Indeed, the CDC estimates that more than 1.1 million people in the U.S. are living with HIV today, and 1 in 7 of them don’t know it.
The CDC officials note that “under current cooperative agreements, CDC has awarded at least $330 million per year to health departments for HIV prevention among the most affected populations and is awarding nearly $11 million per year to CBOs to provide HIV testing to young gay and bisexual men of color and transgender youth of color.”
Additionally, the CDC is supporting PrEP and post-exposure prophylaxis (PEP), as well as other prevention efforts. But the current chaos at the Department of Health and Human Services suggests contract and messaging confusion may lie ahead. Worse yet, longtime AIDS journalist Laurie Garrett noted in Foreign Policy last July that “the world cannot treat its way out of AIDS.”

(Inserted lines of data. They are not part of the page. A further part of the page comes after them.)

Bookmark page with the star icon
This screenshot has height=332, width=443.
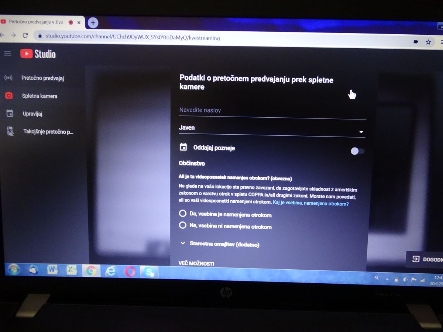(428, 42)
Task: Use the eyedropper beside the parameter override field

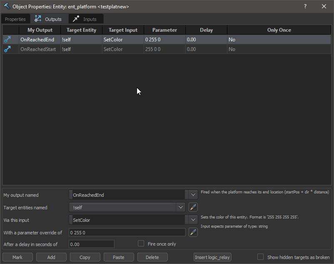Action: click(193, 232)
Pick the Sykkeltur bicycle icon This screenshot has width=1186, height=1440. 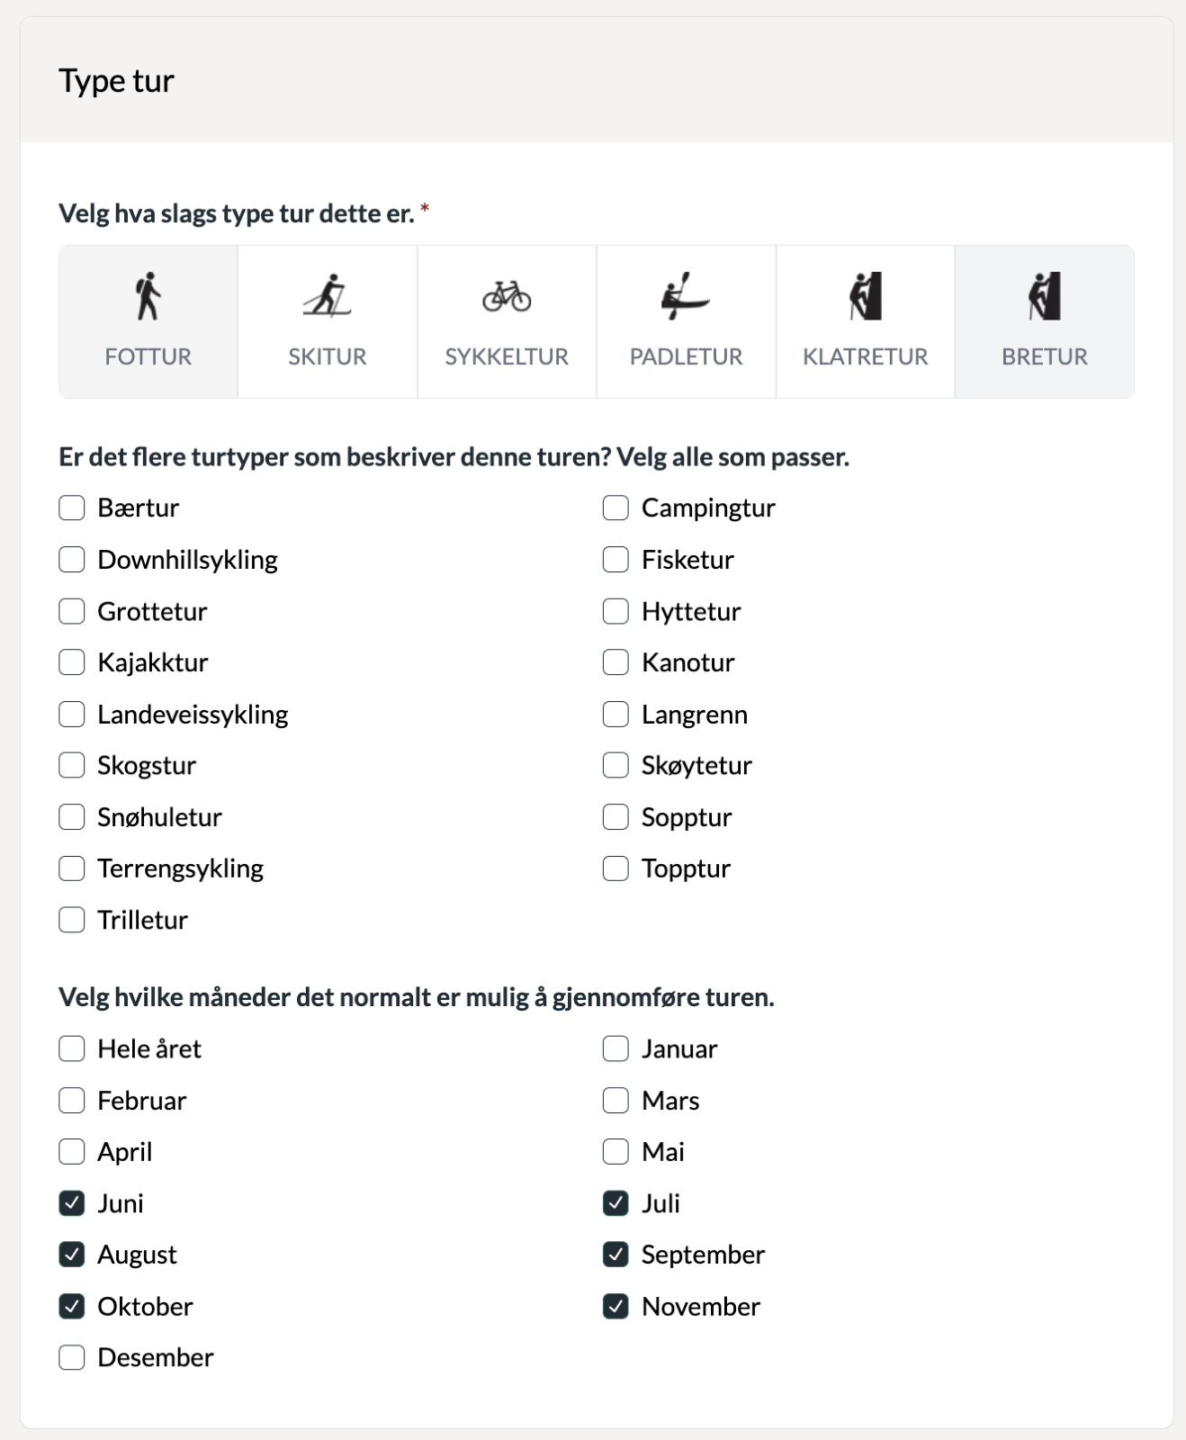[x=507, y=296]
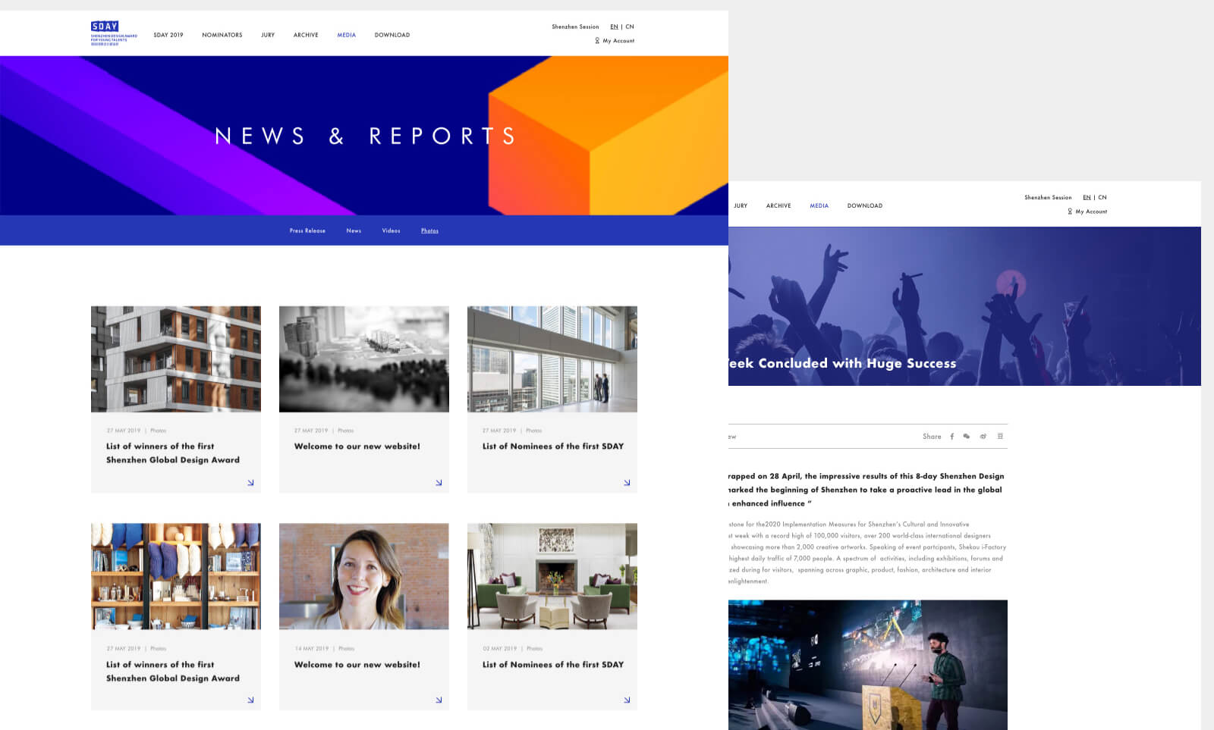Switch to CN language on News & Reports page

click(630, 27)
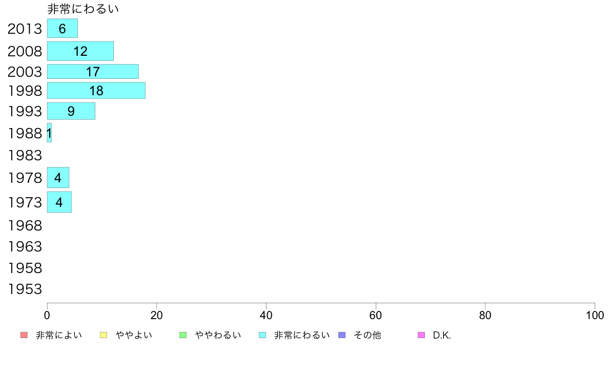Click the 1983 year axis label

point(25,156)
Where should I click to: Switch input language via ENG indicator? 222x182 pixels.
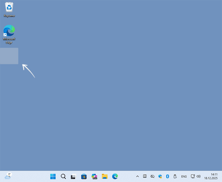pyautogui.click(x=184, y=176)
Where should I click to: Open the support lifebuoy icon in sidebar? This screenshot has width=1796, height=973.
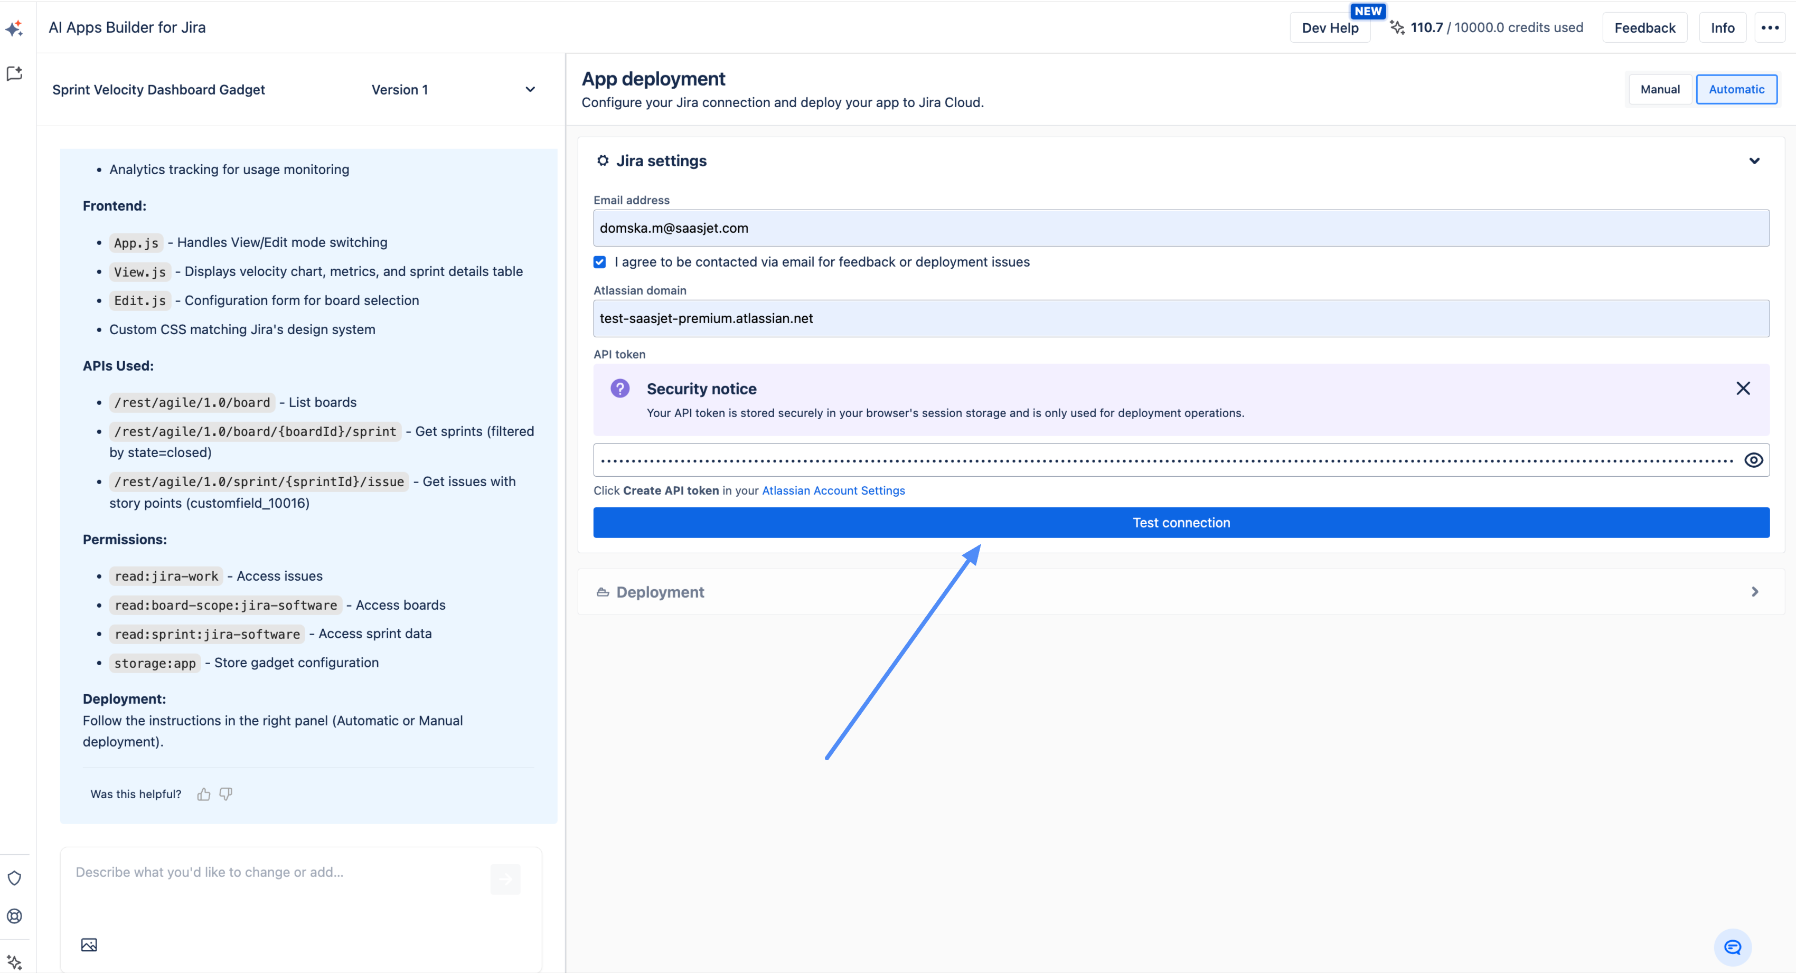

Indeed, Garrett writes that: “without a revolutionary breakthrough in either vaccines or the entire model of HIV control, a massive second global wave of AIDS will come, perhaps within the next 10 years.”
Garrett identifies three problems: “First, new infections increasingly involve forms of the virus that are already resistant to the primary drugs used to treat and prevent HIV infection. Second, the world is fast approaching the limits of manufacturing capacity for anti-HIV first-line drugs, and the ceiling is far lower for second- and third-line treatments. And third, there aren’t sufficient financial resources applied to the AIDS problem now, and signals from major donors — especially the U.S. government — offer a grim future of diminished resources and greater demands on very poor countries to finance their own HIV fights without outside help.”
Before Nov. 8, 2016, many AIDS advocates believed there was a real possibility of ending AIDS in our lifetime. Now, while the science may be there, the political will may not.